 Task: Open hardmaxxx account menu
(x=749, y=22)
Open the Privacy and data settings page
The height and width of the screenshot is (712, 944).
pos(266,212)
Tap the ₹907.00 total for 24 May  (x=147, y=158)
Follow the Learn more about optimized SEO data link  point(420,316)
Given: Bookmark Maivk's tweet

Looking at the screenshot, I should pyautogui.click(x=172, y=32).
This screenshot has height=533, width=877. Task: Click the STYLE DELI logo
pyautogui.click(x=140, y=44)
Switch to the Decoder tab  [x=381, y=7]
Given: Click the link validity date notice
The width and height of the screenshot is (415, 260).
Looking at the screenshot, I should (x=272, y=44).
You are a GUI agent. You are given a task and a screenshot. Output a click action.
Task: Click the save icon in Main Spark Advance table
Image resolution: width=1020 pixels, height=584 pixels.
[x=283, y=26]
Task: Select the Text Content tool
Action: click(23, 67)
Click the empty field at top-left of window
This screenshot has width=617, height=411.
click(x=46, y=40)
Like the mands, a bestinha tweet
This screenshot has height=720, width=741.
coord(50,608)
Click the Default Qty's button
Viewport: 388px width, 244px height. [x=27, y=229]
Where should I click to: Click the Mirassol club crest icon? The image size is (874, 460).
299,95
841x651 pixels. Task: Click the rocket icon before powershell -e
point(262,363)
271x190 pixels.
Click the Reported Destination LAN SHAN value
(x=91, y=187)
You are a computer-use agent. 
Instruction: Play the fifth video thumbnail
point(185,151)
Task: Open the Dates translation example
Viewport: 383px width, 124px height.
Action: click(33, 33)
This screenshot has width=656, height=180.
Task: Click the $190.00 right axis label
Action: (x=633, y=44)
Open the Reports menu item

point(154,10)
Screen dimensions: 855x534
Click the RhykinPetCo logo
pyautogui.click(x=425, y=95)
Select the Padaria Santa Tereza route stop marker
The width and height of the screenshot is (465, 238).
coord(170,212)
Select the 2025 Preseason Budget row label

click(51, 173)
= = = = =
- _Directions for this task_: Nothing in the material above may be skipped, so reproduce it all exactly.

- _Worked solution_:
 Task: Open hardmaxxx account menu
(x=749, y=22)
Open the Privacy and data settings page
The height and width of the screenshot is (712, 944).
pos(266,212)
Tap the ₹907.00 total for 24 May  (x=147, y=158)
Follow the Learn more about optimized SEO data link  point(420,316)
Given: Bookmark Maivk's tweet

Looking at the screenshot, I should pyautogui.click(x=172, y=32).
This screenshot has height=533, width=877. Task: Click the STYLE DELI logo
pyautogui.click(x=140, y=44)
Switch to the Decoder tab  [x=381, y=7]
Given: Click the link validity date notice
The width and height of the screenshot is (415, 260).
Looking at the screenshot, I should (x=272, y=44).
You are a GUI agent. You are given a task and a screenshot. Output a click action.
Task: Click the save icon in Main Spark Advance table
Image resolution: width=1020 pixels, height=584 pixels.
[x=283, y=26]
Task: Select the Text Content tool
Action: click(23, 67)
Click the empty field at top-left of window
This screenshot has width=617, height=411.
click(x=46, y=40)
Like the mands, a bestinha tweet
This screenshot has height=720, width=741.
coord(50,608)
Click the Default Qty's button
Viewport: 388px width, 244px height. [x=27, y=229]
Where should I click to: Click the Mirassol club crest icon? The image size is (874, 460).
299,95
841x651 pixels. Task: Click the rocket icon before powershell -e
point(262,363)
271x190 pixels.
Click the Reported Destination LAN SHAN value
(x=91, y=187)
You are a computer-use agent. 
Instruction: Play the fifth video thumbnail
point(185,151)
Task: Open the Dates translation example
Viewport: 383px width, 124px height.
Action: click(33, 33)
This screenshot has width=656, height=180.
Task: Click the $190.00 right axis label
Action: (x=633, y=44)
Open the Reports menu item

point(154,10)
Screen dimensions: 855x534
Click the RhykinPetCo logo
pyautogui.click(x=425, y=95)
Select the Padaria Santa Tereza route stop marker
The width and height of the screenshot is (465, 238).
coord(170,212)
Select the 2025 Preseason Budget row label

click(51, 173)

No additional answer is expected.